Kizen Instant Read Thermometer
The Kizen Instant Read Thermometer is listed as a meat thermometer, but I have found it incredibly useful for testing the temperature of just-baked bread.
One of the best features I have found with this thermometer is how quickly it reads. I barely have my loaf of bread out of the pan and promptly test its temperature and return it to its resting spot. The Kizen Instant Read provides me with a final temperature in as little as two to three seconds.
Another useful feature with the Kizen Instant Read thermometer is that it is waterproof. I am always using water for one reason or another in the kitchen, but never have to worry where I set the thermometer and if standing water is on the cupboard.
It can also hold up against being dropped, which is another feature to make it a less worrisome device to have in the kitchen. I enjoy how durable and resilient this little thermometer is as a kitchen tool.
Perhaps one of the best features on the Kizen Instant Read thermometer is its large LCD screen. I no longer have to search for my glasses or a flashlight to read the display.
This model is also easy to store as it has a large hang hole and an internal magnet giving me the option to hang on the refrigerator or store neatly in a drawer.
Habor 022 Digital Cooking Thermometer
The Harbor 022 Digital Cooking Thermometer can quickly read the bottom of a loaf of bread. No longer does it have to burn my hands to find the internal temperature of my loaves.
Within as little as four to six seconds, this little device will tell me the internal temperature of each loaf of bread. I particularly enjoy the small 4.7-inch probe that allows me to reach the middle of each loaf I want to test.
One of the handy features with the Harbor 022 thermometer is its ten-minute shut-off after sitting unused.
This feature saves on battery use. Another feature is it being able to read inside temperatures of a variety of foods.
This model can read from -58 to 572 degrees Fahrenheit so that it can be used for multiple purposes in my kitchen.

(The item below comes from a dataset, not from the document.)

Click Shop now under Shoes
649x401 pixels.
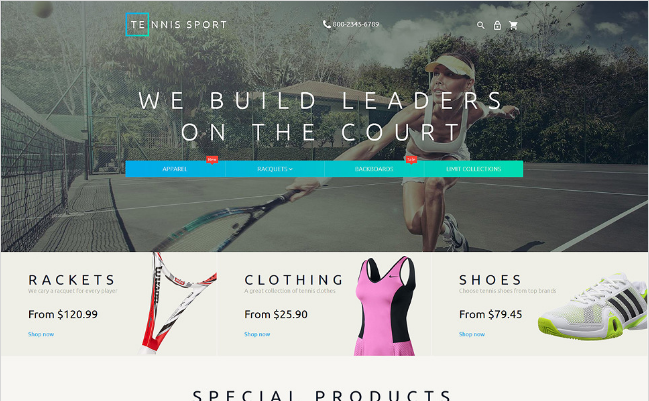tap(472, 334)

ThermoPro TP01A Thermometer with Long Probe – My Budget Pick for Bread Baking
The ThermoPro TP01A is a great thermometer to use when checking the internal temperature of bread I have baked. It has a 5.3-inch food-grade stainless steel probe, which allows me to insert the probe without burning my hands on the hot loaves.

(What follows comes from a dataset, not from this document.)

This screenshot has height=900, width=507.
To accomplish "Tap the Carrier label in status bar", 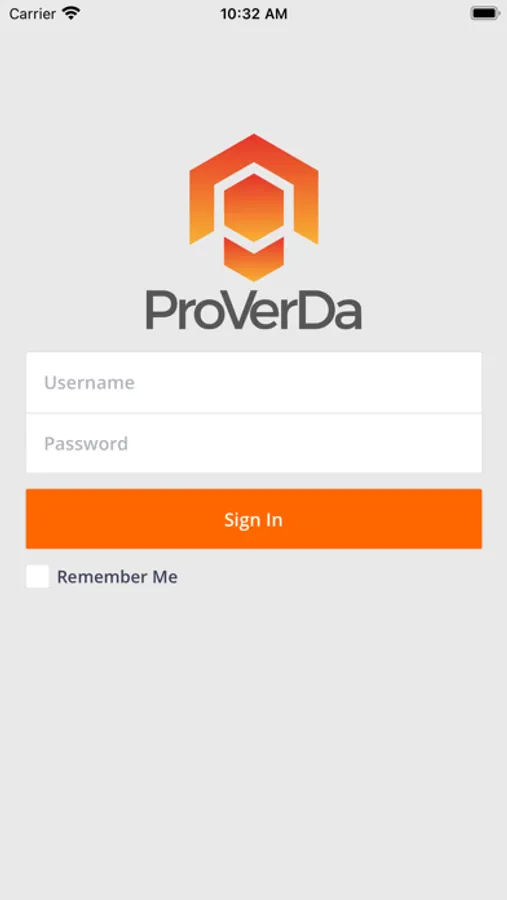I will click(32, 14).
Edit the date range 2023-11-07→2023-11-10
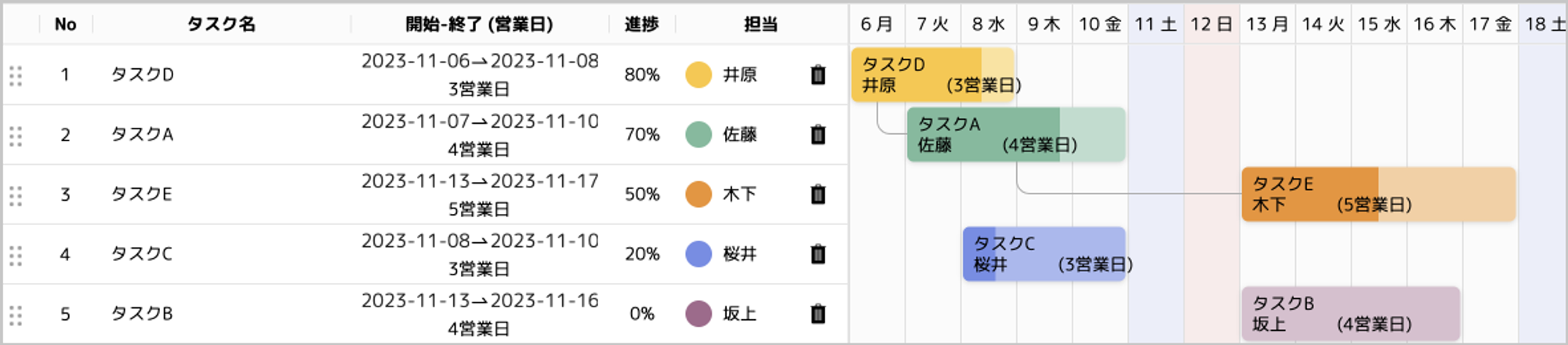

One handy feature is the temperature remains on the read-out screen, so if I am interrupted, I can check back on the reading.
Other great features of the ThermoPro TP01A are its backlight display, so I can read the temperature without having to locate a flashlight, and it automatically shuts off after ten minutes of sittling idle.
This is also my budget pick for this article.
A thermometer is excellent to use in baking bread and determining if the loaf is fully baked inside. There are a variety of temperatures bread bakers like to use, and you may want to test a few to determine your choice.
Rye flour bread tends to turn out better when baked to an internal temp of 205 or 210 degrees Fahrenheit.
A freeform loaf or pan bread seems to come out better when only baked until 190 degrees Fahrenheit in the middle. Choose a temperature and a thermometer and begin baking better bread.